1. Экспрессионный вектор, содержащий:

экспрессионную кассету лёгкой цепи антитела,

экспрессионную кассету тяжёлой цепи антитела и

экспрессионную кассету маркера селекции,

где экспрессионные кассеты расположены однонаправленно и где экспрессионные кассеты расположены по направлению от 5'- к 3'-концу последовательности в следующем порядке: экспрессионная кассета тяжёлой цепи антитела, экспрессионная кассета лёгкой цепи антитела и экспрессионная кассета маркера селекции, где экспрессионная кассета лёгкой цепи антитела и экспрессионная кассета тяжёлой цепи антитела содержат промотор CMV человека, поли(A)-сигнальную последовательность бычьего гормона роста и терминаторную последовательность гастрина человека, а экспрессионная кассета маркера селекции содержит промотор CMV человека или промотор SV40 и поли(A)-сигнальную последовательность SV40.

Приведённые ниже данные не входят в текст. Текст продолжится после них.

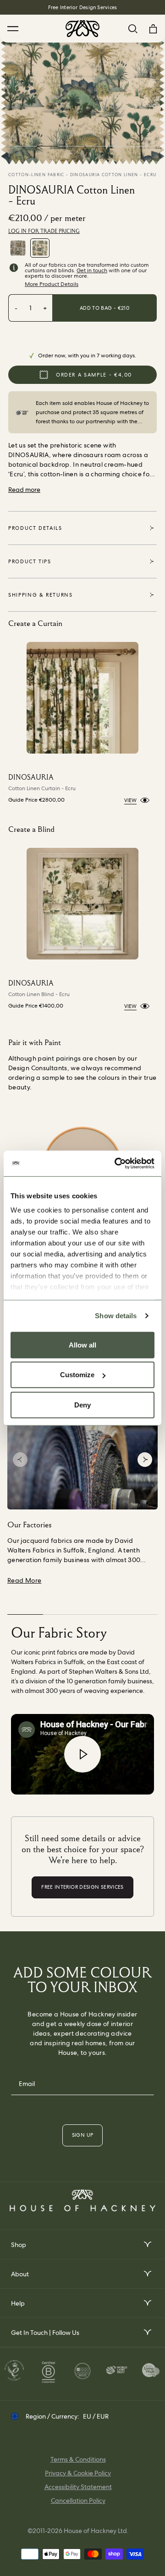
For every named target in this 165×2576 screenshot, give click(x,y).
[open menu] (146, 2244)
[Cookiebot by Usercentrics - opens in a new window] (116, 1163)
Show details (116, 1316)
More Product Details (51, 284)
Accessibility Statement (78, 2487)
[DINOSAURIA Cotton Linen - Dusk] (18, 248)
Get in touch (92, 270)
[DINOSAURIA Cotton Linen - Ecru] (40, 248)
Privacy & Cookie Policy (78, 2473)
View (130, 800)
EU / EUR (96, 2416)
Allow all (82, 1344)
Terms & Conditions (78, 2459)
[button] (20, 1459)
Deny (82, 1404)
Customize (77, 1375)
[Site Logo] (82, 29)
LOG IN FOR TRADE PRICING (44, 231)
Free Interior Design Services (82, 7)
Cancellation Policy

2. Экспрессионный вектор по п. 1, в котором нуклеиновая кислота, кодирующая лёгкую цепь антитела, и/или нуклеиновая кислота, кодирующая тяжёлую цепь антитела, содержит по меньшей мере один интрон.

3. Экспрессионный вектор по п. 1, в котором нуклеиновая кислота, кодирующая лёгкую цепь антитела, и/или нуклеиновая кислота, кодирующая тяжёлую цепь антитела, является кДНК.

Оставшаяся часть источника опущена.